Avec un déficit public supérieur à 6% du PIB, la France est au bord du gouffre budgétaire. À quoi ressemble un État européen lorsqu’il sombre dans l’abîme de la dette ? Pour le savoir, il suffit de regarder la Grèce, un pays désormais sorti d’affaire après plus de dix ans d’efforts douloureux.
Le 21 octobre, par un simple communiqué, l’agence de notation Standard & Poor’s annonçait la sortie de la Grèce de son purgatoire financier. Le pays est désormais placé dans la catégorie des « des investissements adéquats » (BBB-/A-3), au lieu de “spéculatif” (BB+/B). La raison invoquée : « Des progrès significatifs ont été réalisés dans la résolution des déséquilibres économiques et budgétaires. » Avec un solde primaire (écart entre les dépenses et les recettes publiques, hors charges d’intérêt) qui s’élève désormais à 2,1% du PIB, Athènes se positionne au-delà du ratio stabilisant la dette.

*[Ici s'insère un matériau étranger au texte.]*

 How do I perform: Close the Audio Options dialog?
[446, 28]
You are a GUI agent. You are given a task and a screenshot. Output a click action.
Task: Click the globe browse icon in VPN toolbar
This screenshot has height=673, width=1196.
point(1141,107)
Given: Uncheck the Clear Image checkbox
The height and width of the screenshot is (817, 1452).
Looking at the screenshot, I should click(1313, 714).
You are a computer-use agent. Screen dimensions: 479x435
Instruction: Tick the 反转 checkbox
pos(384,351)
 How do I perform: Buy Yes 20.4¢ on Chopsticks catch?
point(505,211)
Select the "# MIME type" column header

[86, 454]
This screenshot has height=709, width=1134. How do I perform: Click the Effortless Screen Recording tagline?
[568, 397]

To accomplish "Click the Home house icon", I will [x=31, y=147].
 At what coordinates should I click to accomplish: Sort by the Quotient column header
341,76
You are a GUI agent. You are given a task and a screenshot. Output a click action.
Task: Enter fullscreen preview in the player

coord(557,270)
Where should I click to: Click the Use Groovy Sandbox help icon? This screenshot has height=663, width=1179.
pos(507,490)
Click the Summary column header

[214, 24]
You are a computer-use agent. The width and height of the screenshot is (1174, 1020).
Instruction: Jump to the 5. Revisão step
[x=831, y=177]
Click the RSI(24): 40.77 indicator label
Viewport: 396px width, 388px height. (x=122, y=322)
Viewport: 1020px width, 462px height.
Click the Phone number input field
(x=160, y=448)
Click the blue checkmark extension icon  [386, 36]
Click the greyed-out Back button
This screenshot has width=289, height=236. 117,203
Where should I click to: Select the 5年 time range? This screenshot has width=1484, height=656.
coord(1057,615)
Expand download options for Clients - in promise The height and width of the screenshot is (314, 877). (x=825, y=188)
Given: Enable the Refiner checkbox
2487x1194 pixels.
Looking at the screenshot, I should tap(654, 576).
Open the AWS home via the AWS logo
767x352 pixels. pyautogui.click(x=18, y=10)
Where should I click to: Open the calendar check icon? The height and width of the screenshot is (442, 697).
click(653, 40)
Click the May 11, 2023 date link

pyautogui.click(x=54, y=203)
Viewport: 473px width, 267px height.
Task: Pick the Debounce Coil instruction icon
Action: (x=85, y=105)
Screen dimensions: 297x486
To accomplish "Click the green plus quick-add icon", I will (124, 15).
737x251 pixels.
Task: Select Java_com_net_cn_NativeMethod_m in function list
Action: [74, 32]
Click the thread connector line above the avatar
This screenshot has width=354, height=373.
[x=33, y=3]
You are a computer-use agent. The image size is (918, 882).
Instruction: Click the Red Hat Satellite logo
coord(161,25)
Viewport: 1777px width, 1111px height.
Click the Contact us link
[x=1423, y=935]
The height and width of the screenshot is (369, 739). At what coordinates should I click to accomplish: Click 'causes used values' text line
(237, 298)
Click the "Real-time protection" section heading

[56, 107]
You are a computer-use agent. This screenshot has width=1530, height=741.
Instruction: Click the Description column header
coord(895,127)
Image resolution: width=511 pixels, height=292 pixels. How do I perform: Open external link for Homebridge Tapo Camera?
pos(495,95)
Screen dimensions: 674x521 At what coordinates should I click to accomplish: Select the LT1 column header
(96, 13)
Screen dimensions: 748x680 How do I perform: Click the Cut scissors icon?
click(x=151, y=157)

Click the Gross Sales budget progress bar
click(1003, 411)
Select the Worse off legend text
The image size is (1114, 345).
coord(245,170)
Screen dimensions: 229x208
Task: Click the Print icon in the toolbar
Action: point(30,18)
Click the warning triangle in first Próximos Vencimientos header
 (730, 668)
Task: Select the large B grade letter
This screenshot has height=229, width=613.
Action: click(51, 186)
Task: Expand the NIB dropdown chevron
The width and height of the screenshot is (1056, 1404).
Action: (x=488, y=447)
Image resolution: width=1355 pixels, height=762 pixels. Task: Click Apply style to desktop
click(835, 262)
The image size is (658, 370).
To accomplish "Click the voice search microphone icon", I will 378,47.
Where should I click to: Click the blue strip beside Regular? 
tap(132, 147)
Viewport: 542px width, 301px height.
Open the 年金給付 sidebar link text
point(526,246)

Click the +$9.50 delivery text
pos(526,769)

Pendant ce temps, chez nous, les nouvelles sont beaucoup moins encourageantes. Fin septembre, trois semaines après la nomination de Michel Barnier à Matignon, le taux d’intérêt des bons du Trésor (OAT) à cinq ans émis par Paris a atteint 2,48%, dépassant pour la première fois le taux grec, qui s’élève à 2,4 %. Il faut dire que le solde primaire de la France est négatif, affichant un déficit de 3,5% du PIB.
Comment la Grèce a-t-elle réussi à devenir un meilleur élève en matière budgétaire que la France ? Les raisons ne résident pas seulement dans notre insouciance. Depuis une décennie, les Hellènes sont soumis à un régime d’austérité intense, qui commence à porter ses fruits. Finie l’image désastreuse de l’État contrefaçon ! On sait que pendant des années, Athènes a littéralement maquillé ses comptes publics (avec l’aide de la banque Goldman Sachs) afin de bénéficier de la clémence de la Commission européenne. Ces illusions lui ont permis de financer un secteur public pléthorique et de développer un système d’assistance sociale, notamment de retraites, structurellement déficitaire.
Retour aux faits
Mais le 15 septembre 2008, la faillite de Lehman Brothers sonne la fin de la récession. Face au rationnement global du crédit bancaire provoqué par la crise des subprimes, la Grèce s’est très vite retrouvée incapable d’emprunter à des taux soutenables, et a dû se résoudre, moins de deux ans plus tard, à faire appel à l’Union européenne et au FMI à son secours.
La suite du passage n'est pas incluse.